If you’re injured due to another person’s negligence you are entitled to file a personal injury suit for medical claims, lost wages, and additional compensation for your pain and suffering. Since determining a dollar amount for your claim can be difficult, it’s best to consult a personal injury lawyer who can help you with the details of your case.
Do You Need Medical Records?
Yes, your medical records are necessary to provide evidence in your case. After a personal injury, medical records from your doctor, physical therapist, hospital, and other specialists you may have seen for treatment will provide proof of your injuries. They will show the type of injuries you suffered, pain inflicted, treatments given, and the overall prognosis that may include future treatments. Many types of injuries, especially when severe, can affect you for years or even for the rest of your life. It’s important to seek medical help immediately after an injury so it can be diagnosed, treated, and recorded in your medical records. If you have suffered previous injuries in the same area from unrelated circumstances, you don’t want that to cause confusion. With accurate medical records, any old injuries recorded will show your physical condition both before and after the personal injury claim.
Who Has Access to Your Records?
Although most medical records are private or sealed, when you file a personal injury claim your medical records must be accessible for review in your case.
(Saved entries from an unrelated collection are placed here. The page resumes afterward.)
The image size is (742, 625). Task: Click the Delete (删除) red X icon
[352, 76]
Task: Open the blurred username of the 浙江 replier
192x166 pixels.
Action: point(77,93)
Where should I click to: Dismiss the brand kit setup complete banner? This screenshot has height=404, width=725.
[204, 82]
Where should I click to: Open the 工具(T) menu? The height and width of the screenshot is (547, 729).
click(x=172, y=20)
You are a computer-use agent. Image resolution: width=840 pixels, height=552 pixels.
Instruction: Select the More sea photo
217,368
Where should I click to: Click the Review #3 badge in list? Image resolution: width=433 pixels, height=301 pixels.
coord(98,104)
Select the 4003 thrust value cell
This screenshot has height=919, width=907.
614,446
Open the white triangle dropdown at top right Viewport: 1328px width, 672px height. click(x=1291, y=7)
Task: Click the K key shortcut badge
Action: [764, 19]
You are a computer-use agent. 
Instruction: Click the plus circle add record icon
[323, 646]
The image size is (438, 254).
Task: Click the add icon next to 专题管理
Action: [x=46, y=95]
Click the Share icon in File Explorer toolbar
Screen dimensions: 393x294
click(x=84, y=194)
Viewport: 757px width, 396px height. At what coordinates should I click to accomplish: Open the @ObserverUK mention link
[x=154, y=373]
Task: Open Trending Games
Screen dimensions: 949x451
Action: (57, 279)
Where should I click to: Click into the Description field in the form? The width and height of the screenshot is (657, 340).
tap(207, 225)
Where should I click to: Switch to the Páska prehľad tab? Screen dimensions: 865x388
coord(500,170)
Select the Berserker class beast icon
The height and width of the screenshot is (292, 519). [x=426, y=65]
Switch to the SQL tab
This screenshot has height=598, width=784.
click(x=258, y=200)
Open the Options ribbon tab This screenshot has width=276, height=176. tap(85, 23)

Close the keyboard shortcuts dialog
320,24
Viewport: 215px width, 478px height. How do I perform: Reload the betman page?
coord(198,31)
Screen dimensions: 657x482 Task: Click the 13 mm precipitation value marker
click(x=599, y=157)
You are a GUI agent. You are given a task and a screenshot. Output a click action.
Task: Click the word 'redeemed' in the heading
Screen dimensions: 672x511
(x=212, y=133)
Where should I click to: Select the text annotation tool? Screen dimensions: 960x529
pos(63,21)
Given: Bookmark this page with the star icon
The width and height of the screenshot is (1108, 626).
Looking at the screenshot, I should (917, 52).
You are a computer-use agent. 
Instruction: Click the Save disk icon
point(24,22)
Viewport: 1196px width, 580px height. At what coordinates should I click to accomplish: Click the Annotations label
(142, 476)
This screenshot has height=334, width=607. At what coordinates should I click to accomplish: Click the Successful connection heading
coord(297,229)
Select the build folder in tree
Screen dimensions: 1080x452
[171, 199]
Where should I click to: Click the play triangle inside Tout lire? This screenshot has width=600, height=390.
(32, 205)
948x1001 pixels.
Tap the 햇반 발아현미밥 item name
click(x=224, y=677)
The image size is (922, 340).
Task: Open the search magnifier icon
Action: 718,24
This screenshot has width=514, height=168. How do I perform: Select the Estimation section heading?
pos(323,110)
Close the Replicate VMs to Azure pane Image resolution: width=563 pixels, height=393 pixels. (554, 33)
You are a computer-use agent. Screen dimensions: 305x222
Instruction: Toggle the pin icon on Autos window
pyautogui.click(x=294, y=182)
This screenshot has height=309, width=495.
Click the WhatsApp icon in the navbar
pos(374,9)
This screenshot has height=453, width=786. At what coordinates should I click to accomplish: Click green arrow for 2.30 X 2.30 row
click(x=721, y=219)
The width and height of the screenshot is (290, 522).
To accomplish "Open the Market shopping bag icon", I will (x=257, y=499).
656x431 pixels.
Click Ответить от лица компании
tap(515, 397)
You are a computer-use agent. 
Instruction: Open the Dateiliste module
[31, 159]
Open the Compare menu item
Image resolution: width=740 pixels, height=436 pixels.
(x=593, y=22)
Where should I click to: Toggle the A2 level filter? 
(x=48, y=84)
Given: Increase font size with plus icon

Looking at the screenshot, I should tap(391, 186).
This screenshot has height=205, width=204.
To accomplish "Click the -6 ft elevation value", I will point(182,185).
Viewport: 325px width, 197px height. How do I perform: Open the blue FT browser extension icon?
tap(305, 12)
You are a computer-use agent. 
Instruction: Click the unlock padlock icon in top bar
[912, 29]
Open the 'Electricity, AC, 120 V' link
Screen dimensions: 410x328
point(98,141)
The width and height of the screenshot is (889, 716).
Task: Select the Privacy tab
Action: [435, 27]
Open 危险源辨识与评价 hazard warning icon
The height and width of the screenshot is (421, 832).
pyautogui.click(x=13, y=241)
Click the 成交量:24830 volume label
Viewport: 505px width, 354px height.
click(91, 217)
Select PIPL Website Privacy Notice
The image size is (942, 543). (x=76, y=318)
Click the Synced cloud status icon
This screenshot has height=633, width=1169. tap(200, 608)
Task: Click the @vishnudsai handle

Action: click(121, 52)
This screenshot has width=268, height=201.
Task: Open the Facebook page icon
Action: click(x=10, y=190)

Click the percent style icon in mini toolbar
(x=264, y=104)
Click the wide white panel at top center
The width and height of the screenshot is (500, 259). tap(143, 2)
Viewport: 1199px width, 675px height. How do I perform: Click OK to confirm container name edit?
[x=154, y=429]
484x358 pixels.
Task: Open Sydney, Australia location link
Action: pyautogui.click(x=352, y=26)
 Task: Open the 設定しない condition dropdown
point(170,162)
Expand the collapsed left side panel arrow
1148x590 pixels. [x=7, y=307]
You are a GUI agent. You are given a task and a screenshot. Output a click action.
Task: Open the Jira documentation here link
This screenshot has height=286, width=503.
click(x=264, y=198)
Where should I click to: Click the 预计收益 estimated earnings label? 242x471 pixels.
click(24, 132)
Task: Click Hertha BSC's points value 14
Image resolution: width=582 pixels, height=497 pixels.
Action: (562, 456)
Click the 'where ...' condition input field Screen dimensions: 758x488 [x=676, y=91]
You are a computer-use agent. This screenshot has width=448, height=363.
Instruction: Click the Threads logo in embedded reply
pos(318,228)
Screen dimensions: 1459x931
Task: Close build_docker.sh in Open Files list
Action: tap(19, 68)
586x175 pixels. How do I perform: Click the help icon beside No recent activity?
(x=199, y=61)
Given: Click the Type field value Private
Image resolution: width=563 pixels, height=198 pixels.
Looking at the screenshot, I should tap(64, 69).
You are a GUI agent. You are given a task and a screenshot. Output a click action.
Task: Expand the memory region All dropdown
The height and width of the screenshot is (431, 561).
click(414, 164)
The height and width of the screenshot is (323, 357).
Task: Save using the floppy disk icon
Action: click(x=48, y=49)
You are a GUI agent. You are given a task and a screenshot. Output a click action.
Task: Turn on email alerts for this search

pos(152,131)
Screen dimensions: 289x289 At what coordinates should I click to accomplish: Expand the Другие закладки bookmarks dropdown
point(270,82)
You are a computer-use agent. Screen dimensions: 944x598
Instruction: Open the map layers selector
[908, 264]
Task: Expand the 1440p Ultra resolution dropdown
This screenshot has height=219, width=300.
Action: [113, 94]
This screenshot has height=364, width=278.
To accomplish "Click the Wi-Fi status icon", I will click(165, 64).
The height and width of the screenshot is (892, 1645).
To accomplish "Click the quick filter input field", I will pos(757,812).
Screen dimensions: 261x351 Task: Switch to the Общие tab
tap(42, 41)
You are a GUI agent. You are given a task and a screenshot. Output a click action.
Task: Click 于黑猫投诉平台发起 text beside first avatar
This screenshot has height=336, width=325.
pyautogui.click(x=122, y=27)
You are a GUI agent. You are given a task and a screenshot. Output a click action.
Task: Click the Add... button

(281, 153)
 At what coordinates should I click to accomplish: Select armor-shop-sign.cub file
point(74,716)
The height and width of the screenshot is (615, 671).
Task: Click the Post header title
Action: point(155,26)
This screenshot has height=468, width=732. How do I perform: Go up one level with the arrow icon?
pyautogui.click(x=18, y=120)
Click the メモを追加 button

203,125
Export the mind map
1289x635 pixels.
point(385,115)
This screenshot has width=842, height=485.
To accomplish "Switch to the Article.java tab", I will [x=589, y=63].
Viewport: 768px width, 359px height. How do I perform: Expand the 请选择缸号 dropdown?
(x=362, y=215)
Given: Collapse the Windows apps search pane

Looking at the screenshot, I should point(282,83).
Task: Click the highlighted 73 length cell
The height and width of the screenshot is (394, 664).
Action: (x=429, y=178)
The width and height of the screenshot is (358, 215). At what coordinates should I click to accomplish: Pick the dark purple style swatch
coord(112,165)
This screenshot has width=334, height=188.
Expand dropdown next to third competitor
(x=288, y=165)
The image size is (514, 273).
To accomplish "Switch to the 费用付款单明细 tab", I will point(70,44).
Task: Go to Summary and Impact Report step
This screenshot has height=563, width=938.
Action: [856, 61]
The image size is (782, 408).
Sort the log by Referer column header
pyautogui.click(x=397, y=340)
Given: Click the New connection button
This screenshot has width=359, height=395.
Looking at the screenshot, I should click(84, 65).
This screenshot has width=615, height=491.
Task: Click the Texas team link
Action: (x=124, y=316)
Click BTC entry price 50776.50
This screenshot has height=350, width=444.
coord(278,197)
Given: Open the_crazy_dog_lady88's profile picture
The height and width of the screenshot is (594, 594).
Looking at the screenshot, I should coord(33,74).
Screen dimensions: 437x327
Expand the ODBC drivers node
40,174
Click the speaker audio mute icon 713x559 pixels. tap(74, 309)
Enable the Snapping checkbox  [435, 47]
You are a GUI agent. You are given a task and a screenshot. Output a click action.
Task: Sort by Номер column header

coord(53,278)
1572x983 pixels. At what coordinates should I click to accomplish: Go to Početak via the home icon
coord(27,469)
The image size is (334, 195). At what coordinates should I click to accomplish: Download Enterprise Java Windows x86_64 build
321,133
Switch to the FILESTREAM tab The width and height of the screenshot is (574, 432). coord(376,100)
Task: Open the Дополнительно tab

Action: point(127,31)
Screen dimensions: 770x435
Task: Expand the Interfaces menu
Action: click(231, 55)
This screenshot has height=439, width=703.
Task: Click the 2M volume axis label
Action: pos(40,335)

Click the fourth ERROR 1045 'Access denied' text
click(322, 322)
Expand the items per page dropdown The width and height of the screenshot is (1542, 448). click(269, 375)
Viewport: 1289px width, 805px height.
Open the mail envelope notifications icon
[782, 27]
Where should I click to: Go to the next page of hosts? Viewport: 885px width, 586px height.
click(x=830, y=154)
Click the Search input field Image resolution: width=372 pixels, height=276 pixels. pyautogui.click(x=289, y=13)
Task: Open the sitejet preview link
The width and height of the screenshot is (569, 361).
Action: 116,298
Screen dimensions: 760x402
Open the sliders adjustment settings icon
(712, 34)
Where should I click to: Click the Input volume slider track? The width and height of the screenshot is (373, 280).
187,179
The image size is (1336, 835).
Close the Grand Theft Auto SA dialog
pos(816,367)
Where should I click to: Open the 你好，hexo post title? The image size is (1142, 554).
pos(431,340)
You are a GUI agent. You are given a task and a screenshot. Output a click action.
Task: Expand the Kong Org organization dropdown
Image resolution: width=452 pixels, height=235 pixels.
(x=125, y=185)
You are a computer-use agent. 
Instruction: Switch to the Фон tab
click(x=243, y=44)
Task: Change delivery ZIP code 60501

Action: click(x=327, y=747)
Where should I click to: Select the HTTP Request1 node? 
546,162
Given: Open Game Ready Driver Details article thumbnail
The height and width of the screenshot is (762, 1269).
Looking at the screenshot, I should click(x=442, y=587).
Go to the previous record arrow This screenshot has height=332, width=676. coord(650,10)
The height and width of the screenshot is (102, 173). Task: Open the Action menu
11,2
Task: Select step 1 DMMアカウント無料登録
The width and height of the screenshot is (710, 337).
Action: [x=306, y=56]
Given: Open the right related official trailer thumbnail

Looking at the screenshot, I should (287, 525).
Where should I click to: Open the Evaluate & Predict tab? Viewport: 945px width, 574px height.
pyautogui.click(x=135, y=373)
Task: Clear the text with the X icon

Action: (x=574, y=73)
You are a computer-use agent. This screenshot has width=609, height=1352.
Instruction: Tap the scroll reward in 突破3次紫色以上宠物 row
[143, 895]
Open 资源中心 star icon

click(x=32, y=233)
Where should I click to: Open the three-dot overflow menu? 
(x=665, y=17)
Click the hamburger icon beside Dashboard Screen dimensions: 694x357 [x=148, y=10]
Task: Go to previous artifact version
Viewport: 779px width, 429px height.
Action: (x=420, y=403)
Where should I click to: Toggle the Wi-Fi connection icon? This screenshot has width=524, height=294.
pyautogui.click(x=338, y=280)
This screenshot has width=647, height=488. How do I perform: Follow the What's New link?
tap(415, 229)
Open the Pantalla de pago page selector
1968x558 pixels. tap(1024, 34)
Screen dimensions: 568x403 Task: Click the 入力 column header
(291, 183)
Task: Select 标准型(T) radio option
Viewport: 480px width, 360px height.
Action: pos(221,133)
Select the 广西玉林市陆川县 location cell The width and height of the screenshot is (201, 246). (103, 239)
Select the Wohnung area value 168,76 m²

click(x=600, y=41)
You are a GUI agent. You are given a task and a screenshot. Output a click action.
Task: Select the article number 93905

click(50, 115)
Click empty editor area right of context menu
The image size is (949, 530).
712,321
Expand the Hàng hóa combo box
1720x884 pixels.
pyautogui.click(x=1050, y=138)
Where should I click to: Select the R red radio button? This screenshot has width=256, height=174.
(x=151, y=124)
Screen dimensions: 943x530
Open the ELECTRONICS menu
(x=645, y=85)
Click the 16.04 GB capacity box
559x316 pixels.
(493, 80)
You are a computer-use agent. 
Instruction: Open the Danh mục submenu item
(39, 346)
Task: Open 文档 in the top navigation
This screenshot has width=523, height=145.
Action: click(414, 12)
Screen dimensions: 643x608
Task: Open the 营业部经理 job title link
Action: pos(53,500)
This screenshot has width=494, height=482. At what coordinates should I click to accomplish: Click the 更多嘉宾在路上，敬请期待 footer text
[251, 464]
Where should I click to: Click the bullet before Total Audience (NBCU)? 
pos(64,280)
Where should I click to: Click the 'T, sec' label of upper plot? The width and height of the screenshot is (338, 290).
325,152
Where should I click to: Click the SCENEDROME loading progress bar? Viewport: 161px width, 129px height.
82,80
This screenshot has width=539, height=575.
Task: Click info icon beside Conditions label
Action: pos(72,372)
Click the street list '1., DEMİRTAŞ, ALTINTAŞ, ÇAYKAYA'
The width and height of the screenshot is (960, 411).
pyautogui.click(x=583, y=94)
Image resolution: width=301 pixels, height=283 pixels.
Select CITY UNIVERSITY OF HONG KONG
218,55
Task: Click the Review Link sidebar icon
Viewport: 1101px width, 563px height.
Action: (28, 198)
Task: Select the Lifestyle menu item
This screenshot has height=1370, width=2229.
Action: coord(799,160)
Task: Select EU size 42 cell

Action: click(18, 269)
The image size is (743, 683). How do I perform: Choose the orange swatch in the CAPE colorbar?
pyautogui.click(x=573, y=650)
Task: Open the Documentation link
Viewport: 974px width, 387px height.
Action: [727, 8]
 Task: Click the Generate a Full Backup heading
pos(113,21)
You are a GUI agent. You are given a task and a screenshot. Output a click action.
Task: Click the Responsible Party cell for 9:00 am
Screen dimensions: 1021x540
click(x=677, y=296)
Your lawyer will need to review them for sufficient evidence to present a strong case, and will also need to provide copies to the defendant’s lawyer. In many personal injury cases, insurance companies routinely ask for an independent medical examination by a doctor they hire to examine you and record your injuries. They may also request lab tests, x-rays and other specialized tests to support the injuries and treatments needed. Remember, doctors hired by the defendant’s side will be looking for information that could damage your case. Although your medical records must be accessible to both parties, your lawyer can ask the court to limit access to certain medical information in your files that does not relate to your case. If you have concerns about any information in your medical records, discuss them with your lawyer.
The Release of Your Medical Records
Federal and state laws require you to sign a medical records release form which allows all of your medical providers to share your records with your lawyer. Never release your medical records without your lawyer’s approval. If you’re asked by anyone other than your lawyer to provide information or records, tell them to talk to your lawyer. Never talk to the defense attorney or insurance adjuster directly. If they call you, tell them to call your lawyer for any questions or information. The defendant’s lawyer and insurance companies want your records to help prove their defense, not to help you.
The laws that regulate claims and the role of medical records in these cases are complicated. Since each case is different and unique, it’s important to hire a qualified personal injury lawyer who is knowledgeable and experienced in these types of cases. Find a lawyer that you feel comfortable working with, and someone who will fight for your personal injury rights. You need to build a strong case with sufficient evidence to win in court.